BEGIN Exercise data

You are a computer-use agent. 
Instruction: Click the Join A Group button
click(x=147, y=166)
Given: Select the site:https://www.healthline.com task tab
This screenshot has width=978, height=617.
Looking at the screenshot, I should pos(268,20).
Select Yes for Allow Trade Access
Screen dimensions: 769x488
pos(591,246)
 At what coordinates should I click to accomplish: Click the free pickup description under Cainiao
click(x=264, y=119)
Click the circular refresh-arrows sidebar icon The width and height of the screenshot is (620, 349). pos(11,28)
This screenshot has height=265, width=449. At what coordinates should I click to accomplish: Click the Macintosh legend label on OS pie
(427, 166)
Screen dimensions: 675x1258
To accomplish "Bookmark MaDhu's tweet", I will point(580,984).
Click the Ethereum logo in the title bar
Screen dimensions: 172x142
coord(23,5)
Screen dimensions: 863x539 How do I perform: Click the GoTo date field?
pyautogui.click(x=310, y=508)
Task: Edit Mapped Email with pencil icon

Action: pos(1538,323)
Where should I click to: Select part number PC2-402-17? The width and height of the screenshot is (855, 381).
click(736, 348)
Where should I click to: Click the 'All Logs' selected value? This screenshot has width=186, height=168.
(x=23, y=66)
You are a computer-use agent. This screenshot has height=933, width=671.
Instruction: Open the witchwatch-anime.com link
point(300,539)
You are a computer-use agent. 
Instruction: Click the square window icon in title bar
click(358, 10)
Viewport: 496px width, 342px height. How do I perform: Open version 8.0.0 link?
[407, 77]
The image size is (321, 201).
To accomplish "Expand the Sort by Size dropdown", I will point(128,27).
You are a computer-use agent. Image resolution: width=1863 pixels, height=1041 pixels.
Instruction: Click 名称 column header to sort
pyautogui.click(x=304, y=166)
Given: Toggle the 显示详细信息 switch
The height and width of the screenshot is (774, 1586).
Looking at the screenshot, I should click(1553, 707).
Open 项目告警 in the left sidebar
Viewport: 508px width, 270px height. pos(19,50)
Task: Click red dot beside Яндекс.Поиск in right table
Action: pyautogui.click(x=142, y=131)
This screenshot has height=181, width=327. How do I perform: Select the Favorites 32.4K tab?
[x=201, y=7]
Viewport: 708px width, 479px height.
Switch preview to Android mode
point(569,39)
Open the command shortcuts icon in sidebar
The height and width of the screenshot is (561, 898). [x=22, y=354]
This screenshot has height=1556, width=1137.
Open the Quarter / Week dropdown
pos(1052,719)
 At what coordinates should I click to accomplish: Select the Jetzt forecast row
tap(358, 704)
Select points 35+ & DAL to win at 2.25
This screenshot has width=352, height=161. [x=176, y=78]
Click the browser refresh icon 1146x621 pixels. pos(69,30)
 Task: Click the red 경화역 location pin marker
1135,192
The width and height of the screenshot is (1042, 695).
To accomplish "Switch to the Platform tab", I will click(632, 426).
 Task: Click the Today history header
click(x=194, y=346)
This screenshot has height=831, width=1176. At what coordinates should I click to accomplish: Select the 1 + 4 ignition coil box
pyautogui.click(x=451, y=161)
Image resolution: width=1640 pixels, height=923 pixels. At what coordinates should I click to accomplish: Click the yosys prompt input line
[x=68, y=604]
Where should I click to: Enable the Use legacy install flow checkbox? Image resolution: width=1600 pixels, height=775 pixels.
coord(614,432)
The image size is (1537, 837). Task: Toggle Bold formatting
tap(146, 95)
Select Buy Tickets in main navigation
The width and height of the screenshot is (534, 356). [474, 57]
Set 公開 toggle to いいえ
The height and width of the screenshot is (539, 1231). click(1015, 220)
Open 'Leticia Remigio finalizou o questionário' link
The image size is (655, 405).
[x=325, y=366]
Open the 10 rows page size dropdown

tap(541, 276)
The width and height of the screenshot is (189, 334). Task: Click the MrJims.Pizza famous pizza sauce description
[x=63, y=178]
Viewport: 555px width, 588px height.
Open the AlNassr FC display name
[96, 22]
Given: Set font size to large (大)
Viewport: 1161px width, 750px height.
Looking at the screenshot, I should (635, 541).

END Exercise data

__Do this__.
Copy the data from the line that contains "Given: Toggle the 显示详细信息 switch" through the line that contains "pos(1052,719)", both included, reproducing each line exactly and outputting nothing else.

__Full answer__.
Given: Toggle the 显示详细信息 switch
The height and width of the screenshot is (774, 1586).
Looking at the screenshot, I should click(1553, 707).
Open 项目告警 in the left sidebar
Viewport: 508px width, 270px height. pos(19,50)
Task: Click red dot beside Яндекс.Поиск in right table
Action: pyautogui.click(x=142, y=131)
This screenshot has height=181, width=327. How do I perform: Select the Favorites 32.4K tab?
[x=201, y=7]
Viewport: 708px width, 479px height.
Switch preview to Android mode
point(569,39)
Open the command shortcuts icon in sidebar
The height and width of the screenshot is (561, 898). [x=22, y=354]
This screenshot has height=1556, width=1137.
Open the Quarter / Week dropdown
pos(1052,719)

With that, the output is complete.